### What the task requires
Transcribe exactly the lines from the one containing "Click the Build (compile all) icon" through the end of the data, both included. Leave out pictures.

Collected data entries

Start of Block

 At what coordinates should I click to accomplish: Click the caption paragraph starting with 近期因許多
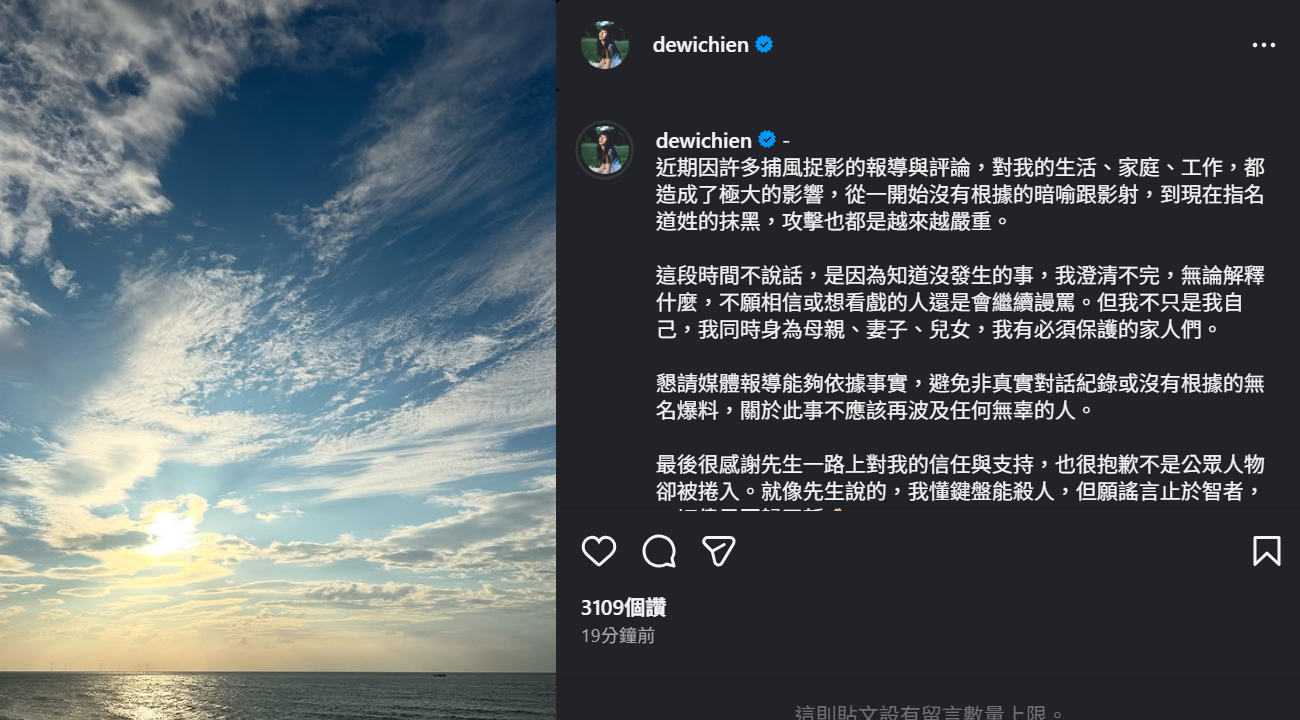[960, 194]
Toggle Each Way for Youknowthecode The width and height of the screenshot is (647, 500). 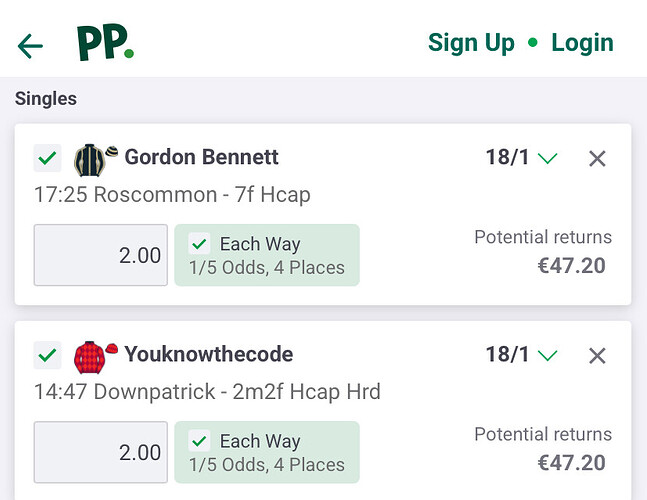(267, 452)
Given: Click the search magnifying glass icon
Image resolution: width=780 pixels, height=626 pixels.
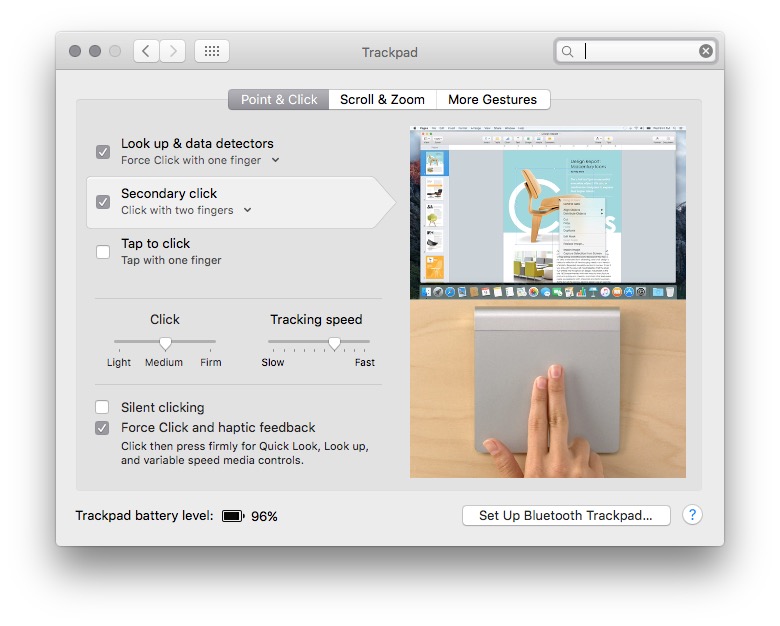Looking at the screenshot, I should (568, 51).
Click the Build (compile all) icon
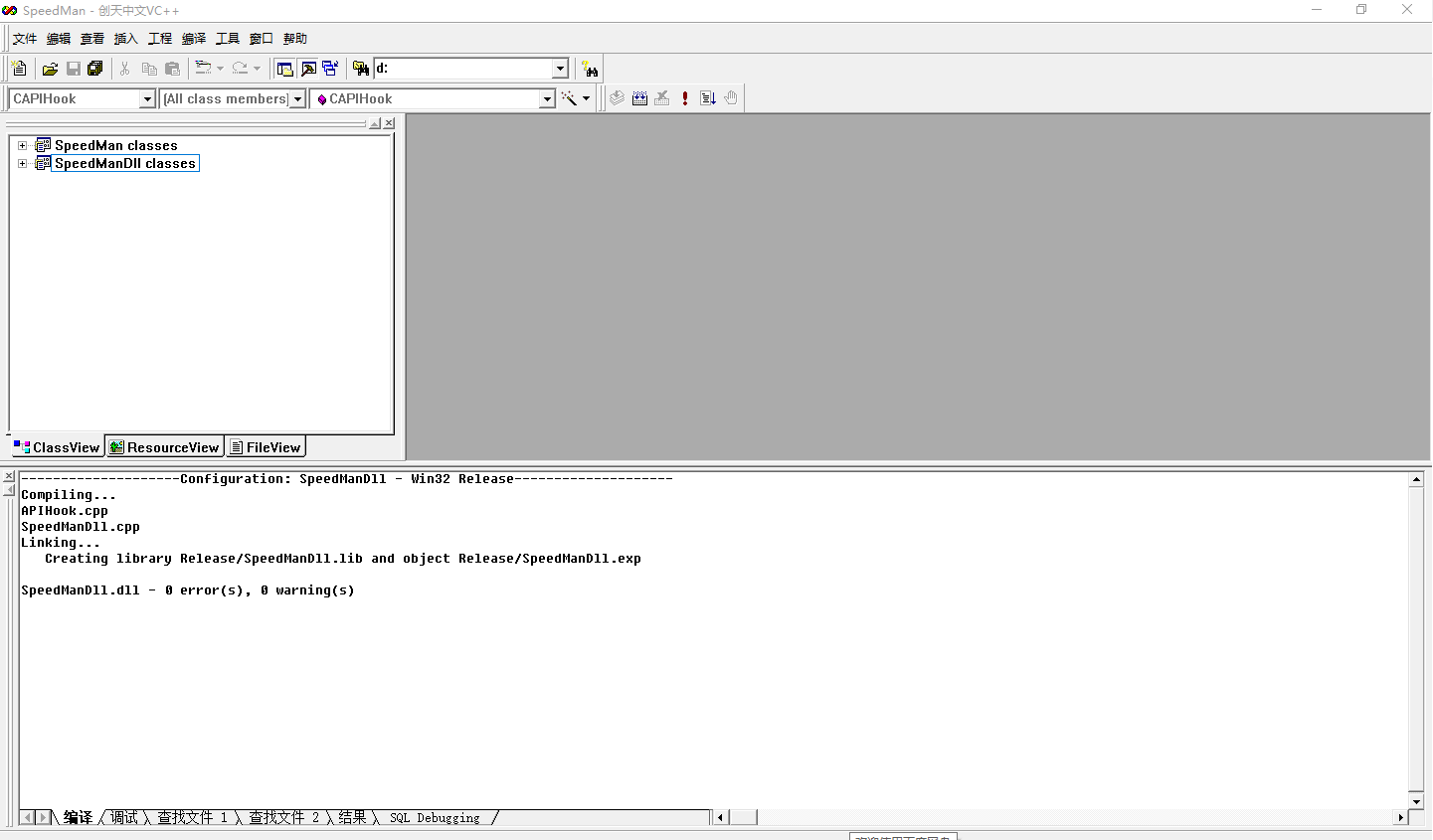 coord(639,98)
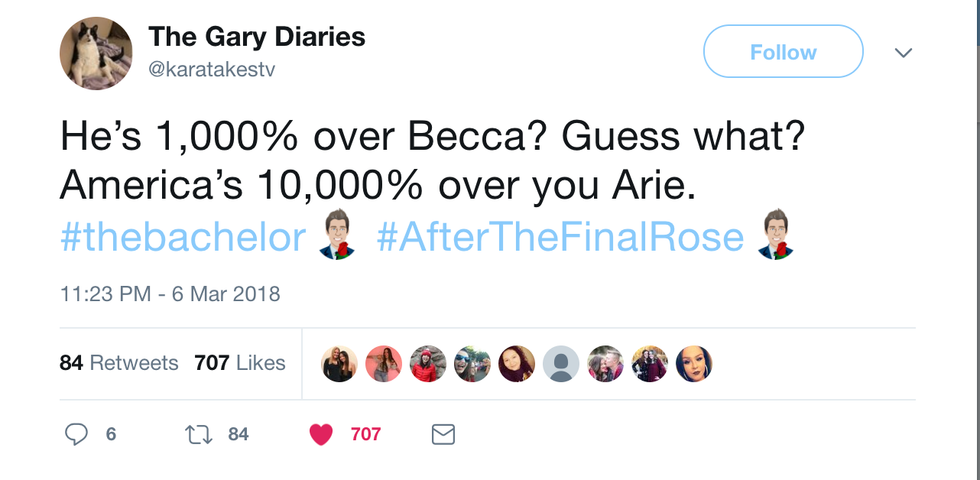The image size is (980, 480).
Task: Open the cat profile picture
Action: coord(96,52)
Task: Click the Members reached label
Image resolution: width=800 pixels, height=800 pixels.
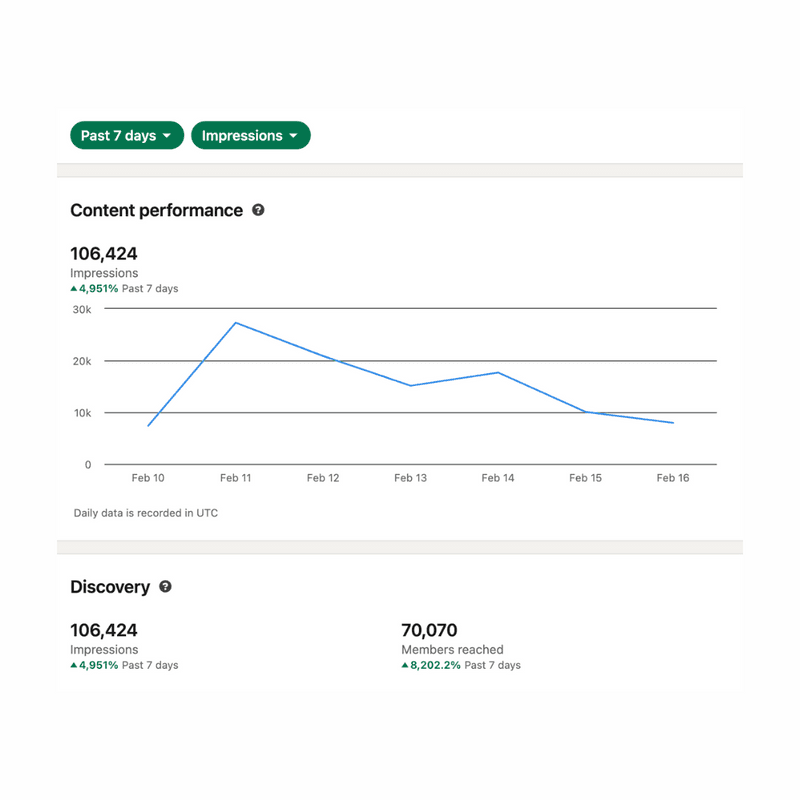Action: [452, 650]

End of Block

### Finished task
Click the Build (compile all) icon
 coord(639,98)
The image size is (980, 480).
Task: Open the cat profile picture
Action: coord(96,52)
Task: Click the Members reached label
Image resolution: width=800 pixels, height=800 pixels.
Action: [452, 650]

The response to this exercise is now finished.